• _EXERCÍCIO PROPOSTO A_:
Resuma em duas frases o trecho sobre a arrumação dos livros e dos bichinhos de pelúcia.

• _TRECHO DO TEXTO_:
Depois de separar sete sacolas de livros – que serão destinadas a um orfanato, pessoas que tiveram suas casas prejudicadas em Xerém, minha prima e minha sobrinha – resolvo abrir a primeira porta de armário. Já na arrumação de livros me emocionei ao lembrar de tantos momentos bons vividos em épocas tão gostosas e diferentes da minha vida. E é claro que de certos livros eu simplesmente não consigo me desfazer. Ou eles marcaram demais, ou serão repassados aos meus filhos quando eu fizer uma nova limpeza de livros, daqui a uns dez anos. Enfim, na primeira porta que abro encontro duas sacolas e nelas estão os meus bichinhos de pelúcia. Aqueles bichinhos que moravam na minha cama, depois passaram a uma prateleira e agora estão em sacolas. Lembrei que eles ainda estão aqui porque não tive coragem de doá-los. Mas hoje, depois de chorar e me emocionar, separei as sacolas de bichinhos (todos com nomes, e eu lembro de todos). Eles estão junto com os livros que serão doados.

• _DADOS DE ENTRADA_:

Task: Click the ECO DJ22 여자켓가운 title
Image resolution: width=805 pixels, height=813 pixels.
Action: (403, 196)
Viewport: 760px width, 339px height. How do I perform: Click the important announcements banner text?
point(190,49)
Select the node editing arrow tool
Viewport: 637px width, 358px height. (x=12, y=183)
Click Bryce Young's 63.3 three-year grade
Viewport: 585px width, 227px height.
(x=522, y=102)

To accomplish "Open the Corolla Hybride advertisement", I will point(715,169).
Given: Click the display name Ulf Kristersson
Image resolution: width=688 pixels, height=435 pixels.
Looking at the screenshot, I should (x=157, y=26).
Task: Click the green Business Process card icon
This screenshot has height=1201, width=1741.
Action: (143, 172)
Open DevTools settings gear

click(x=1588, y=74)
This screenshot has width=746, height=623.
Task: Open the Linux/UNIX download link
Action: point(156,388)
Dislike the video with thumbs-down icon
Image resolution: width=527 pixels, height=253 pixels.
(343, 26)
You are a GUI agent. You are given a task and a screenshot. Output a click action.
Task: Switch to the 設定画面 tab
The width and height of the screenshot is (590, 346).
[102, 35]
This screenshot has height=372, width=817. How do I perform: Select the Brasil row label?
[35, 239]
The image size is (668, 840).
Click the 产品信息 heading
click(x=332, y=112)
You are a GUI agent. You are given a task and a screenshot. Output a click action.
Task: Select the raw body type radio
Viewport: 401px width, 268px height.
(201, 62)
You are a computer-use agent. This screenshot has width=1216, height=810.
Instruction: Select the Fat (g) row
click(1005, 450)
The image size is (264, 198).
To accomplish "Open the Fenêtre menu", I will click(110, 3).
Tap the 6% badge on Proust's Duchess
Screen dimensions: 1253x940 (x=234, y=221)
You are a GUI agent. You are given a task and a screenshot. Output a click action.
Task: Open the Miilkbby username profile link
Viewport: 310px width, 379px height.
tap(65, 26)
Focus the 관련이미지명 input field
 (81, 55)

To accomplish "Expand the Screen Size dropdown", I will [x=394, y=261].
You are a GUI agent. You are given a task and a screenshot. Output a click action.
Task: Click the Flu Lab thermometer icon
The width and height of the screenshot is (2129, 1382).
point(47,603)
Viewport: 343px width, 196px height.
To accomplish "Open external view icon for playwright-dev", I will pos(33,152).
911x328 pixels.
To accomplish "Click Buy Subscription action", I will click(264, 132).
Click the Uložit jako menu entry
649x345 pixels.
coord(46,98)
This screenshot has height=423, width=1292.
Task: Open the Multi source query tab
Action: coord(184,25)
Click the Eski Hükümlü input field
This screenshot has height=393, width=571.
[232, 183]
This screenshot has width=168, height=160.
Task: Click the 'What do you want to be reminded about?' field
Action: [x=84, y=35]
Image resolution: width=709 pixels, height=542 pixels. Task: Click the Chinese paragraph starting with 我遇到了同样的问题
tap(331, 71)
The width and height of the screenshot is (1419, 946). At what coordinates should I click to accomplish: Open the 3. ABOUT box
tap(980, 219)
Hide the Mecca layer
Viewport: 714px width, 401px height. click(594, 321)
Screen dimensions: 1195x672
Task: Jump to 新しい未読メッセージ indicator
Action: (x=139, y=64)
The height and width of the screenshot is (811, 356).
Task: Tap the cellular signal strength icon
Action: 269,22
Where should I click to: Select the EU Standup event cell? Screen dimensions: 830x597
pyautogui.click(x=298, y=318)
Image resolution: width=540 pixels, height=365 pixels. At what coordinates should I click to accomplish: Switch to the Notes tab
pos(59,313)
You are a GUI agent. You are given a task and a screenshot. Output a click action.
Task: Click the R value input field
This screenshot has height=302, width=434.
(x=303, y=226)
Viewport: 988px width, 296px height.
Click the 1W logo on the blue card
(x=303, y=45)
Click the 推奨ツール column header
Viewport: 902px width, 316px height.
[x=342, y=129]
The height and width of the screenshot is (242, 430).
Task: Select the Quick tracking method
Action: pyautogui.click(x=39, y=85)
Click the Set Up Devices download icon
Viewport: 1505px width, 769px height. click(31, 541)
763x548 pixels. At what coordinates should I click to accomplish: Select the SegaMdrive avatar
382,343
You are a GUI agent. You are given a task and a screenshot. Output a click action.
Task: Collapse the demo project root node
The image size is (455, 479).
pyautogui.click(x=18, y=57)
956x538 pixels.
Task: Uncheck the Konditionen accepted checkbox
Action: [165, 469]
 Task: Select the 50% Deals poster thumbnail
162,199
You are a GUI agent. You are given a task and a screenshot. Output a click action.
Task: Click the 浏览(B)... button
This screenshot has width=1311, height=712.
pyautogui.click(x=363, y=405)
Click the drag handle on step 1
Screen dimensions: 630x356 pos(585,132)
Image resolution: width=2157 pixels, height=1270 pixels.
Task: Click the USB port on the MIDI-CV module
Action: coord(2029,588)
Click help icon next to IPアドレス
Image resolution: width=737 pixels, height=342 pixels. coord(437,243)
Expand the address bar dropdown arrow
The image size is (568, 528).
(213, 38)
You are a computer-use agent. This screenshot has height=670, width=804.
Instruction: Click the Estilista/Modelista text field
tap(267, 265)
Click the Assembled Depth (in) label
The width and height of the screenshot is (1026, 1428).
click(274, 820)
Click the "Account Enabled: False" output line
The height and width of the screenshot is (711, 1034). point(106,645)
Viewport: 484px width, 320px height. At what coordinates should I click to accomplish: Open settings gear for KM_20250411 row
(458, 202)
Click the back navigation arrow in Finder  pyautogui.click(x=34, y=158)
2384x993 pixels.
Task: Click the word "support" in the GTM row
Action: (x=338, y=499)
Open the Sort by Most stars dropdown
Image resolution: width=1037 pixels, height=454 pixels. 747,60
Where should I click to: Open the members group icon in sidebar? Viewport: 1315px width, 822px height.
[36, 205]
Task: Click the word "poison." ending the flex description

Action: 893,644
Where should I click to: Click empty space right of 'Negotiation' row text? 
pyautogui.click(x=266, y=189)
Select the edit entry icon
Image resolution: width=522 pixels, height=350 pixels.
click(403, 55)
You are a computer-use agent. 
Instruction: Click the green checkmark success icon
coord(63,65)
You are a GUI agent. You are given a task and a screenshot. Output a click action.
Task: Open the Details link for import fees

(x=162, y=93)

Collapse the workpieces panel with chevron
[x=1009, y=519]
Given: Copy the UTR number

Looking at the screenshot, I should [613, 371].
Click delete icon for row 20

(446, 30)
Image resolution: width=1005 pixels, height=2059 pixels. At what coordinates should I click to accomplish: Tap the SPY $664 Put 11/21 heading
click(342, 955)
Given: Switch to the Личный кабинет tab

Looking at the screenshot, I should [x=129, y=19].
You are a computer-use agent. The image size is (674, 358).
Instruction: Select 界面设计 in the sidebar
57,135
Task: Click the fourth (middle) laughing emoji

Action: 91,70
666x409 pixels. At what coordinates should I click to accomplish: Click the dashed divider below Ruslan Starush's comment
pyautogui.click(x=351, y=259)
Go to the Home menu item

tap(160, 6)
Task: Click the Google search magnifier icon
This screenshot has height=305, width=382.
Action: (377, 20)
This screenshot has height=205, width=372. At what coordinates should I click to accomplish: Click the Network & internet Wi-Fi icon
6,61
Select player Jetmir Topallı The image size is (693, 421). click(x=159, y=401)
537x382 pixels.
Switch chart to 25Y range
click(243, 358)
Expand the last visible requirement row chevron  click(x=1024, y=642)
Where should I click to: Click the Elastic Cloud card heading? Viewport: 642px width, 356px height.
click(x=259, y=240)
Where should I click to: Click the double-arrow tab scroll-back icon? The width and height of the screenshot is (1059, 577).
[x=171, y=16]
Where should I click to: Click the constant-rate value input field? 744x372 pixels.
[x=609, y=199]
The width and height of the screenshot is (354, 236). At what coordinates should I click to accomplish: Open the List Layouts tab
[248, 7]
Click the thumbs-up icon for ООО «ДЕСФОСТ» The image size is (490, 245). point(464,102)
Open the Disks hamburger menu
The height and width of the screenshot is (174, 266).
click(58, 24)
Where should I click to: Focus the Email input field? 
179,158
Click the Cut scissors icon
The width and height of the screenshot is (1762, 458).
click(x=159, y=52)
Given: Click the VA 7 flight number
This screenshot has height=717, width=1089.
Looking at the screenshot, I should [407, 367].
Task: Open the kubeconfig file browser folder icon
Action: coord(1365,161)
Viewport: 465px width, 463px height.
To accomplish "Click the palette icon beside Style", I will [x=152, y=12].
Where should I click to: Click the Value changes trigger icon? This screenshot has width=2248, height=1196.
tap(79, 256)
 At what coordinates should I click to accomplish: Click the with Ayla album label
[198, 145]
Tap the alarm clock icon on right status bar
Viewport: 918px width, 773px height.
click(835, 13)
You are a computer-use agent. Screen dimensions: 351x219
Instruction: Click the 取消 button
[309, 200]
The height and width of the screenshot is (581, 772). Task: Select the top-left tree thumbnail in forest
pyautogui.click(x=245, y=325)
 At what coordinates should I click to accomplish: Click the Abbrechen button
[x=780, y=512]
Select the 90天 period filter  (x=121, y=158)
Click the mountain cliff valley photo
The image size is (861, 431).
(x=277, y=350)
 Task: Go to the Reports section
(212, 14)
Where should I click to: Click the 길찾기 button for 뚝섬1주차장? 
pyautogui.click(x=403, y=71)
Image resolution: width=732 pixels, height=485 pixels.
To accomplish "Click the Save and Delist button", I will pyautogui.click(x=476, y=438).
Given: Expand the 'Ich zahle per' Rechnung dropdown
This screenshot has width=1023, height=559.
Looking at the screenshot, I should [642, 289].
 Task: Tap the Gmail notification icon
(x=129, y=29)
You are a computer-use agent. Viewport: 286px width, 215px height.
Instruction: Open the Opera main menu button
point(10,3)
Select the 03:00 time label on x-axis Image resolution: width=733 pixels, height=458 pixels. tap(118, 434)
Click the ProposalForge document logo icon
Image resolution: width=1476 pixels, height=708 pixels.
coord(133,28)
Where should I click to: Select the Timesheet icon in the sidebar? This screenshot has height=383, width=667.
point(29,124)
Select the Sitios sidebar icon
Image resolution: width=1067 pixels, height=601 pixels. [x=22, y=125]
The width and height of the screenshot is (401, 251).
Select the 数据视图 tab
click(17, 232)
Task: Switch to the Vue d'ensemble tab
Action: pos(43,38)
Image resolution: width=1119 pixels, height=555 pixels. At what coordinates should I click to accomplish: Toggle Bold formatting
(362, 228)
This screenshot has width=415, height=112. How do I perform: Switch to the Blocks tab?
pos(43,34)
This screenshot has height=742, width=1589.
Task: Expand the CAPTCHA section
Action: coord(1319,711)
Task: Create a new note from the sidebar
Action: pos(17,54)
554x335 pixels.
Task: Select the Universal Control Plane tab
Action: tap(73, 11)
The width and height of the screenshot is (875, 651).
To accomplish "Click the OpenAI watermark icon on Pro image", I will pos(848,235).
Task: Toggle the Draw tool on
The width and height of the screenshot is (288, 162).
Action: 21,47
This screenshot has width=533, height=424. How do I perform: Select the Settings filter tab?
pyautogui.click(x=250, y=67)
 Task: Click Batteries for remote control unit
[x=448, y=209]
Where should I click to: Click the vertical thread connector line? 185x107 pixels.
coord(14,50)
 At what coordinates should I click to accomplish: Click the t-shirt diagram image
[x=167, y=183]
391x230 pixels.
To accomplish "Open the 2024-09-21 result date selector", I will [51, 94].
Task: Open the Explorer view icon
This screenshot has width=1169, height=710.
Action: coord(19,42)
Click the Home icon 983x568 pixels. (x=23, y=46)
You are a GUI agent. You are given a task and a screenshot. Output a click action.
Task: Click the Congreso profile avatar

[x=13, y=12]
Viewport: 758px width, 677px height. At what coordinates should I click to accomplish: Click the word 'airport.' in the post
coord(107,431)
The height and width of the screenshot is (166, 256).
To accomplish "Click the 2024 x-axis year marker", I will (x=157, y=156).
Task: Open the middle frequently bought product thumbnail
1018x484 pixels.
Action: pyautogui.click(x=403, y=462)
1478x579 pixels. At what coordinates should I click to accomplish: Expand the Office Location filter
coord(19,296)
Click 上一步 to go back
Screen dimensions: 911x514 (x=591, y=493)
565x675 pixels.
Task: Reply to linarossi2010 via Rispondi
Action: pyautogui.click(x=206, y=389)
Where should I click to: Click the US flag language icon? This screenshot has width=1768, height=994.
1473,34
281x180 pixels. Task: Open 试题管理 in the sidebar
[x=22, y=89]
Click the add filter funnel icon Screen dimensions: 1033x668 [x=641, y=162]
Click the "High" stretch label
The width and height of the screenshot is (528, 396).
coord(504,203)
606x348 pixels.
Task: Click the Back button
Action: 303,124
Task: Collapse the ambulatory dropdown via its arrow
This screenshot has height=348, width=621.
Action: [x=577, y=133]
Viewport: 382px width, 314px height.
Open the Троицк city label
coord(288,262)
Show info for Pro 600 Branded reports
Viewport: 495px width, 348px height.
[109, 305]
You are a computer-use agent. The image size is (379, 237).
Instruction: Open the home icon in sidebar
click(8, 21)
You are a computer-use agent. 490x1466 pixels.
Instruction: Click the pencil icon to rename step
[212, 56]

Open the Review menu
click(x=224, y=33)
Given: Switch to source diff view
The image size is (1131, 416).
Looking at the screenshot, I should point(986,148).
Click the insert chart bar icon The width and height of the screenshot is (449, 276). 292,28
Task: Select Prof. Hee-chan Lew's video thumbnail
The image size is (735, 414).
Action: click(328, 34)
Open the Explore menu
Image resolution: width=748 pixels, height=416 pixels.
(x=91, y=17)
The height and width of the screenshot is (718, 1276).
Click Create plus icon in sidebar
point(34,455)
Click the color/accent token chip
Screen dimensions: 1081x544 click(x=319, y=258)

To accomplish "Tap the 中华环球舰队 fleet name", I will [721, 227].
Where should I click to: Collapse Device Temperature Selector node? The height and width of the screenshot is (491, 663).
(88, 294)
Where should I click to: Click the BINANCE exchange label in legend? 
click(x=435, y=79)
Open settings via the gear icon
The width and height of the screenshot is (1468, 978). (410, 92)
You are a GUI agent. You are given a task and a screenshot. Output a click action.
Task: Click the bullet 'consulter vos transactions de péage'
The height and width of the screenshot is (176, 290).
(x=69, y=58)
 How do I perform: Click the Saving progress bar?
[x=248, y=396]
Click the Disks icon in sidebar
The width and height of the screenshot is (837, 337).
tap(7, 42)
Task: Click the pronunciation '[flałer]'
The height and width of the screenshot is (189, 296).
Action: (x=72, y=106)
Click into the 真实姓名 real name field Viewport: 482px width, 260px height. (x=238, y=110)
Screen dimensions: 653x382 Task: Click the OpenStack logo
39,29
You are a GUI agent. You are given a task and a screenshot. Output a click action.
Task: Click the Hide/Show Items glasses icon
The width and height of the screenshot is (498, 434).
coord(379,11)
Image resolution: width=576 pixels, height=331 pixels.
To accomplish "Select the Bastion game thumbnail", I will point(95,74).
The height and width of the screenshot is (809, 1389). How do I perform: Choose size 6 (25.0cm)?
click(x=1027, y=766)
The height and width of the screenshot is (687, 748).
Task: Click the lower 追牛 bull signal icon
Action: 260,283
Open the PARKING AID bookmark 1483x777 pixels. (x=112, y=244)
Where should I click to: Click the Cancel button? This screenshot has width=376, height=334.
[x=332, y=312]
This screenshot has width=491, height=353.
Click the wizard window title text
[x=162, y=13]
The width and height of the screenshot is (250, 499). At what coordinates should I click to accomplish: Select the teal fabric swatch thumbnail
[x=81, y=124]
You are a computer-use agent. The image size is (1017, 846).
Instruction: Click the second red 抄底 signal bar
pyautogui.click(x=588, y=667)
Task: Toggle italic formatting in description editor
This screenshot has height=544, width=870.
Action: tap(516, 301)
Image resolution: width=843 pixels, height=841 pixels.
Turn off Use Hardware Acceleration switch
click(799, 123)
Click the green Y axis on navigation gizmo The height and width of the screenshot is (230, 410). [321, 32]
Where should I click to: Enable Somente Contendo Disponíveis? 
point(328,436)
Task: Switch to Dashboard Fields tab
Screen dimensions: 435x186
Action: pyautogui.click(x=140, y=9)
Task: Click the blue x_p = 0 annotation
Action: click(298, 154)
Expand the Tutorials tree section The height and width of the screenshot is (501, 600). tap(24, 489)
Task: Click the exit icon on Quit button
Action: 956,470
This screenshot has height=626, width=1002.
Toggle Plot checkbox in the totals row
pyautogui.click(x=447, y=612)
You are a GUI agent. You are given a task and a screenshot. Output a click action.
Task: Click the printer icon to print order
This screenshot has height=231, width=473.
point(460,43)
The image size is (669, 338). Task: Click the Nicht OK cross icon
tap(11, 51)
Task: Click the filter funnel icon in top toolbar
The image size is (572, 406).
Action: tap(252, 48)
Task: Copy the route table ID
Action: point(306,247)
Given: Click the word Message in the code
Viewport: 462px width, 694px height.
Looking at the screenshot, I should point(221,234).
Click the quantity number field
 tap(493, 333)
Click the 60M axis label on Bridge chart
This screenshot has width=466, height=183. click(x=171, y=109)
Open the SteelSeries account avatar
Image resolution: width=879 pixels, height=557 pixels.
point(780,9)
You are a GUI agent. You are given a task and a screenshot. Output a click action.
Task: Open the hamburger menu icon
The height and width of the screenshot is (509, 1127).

• _EXERCÍCIO PROPOSTO B_:
Imprima, sem mudar nada, as linhas dos dados de entrada entre a que contém "Image resolution: width=843" e a que contém "This screenshot has width=466, height=183.", inclusive.

• _RESULTADO ESPERADO A_:
Depois de separar sete sacolas de livros para um orfanato, para pessoas que tiveram as casas prejudicadas em Xerém, para uma prima e para uma sobrinha, quem narra abre a primeira porta do armário e encontra duas sacolas com seus bichinhos de pelúcia. Antes faltava coragem para doá-los, mas depois de chorar e se emocionar, quem narra separa os bichinhos e os junta aos livros que serão doados.

• _RESULTADO ESPERADO B_:
Image resolution: width=843 pixels, height=841 pixels.
Turn off Use Hardware Acceleration switch
click(799, 123)
Click the green Y axis on navigation gizmo The height and width of the screenshot is (230, 410). [321, 32]
Where should I click to: Enable Somente Contendo Disponíveis? 
point(328,436)
Task: Switch to Dashboard Fields tab
Screen dimensions: 435x186
Action: pyautogui.click(x=140, y=9)
Task: Click the blue x_p = 0 annotation
Action: click(298, 154)
Expand the Tutorials tree section The height and width of the screenshot is (501, 600). tap(24, 489)
Task: Click the exit icon on Quit button
Action: 956,470
This screenshot has height=626, width=1002.
Toggle Plot checkbox in the totals row
pyautogui.click(x=447, y=612)
You are a GUI agent. You are given a task and a screenshot. Output a click action.
Task: Click the printer icon to print order
This screenshot has height=231, width=473.
point(460,43)
The image size is (669, 338). Task: Click the Nicht OK cross icon
tap(11, 51)
Task: Click the filter funnel icon in top toolbar
The image size is (572, 406).
Action: tap(252, 48)
Task: Copy the route table ID
Action: point(306,247)
Given: Click the word Message in the code
Viewport: 462px width, 694px height.
Looking at the screenshot, I should point(221,234).
Click the quantity number field
 tap(493, 333)
Click the 60M axis label on Bridge chart
This screenshot has width=466, height=183. click(x=171, y=109)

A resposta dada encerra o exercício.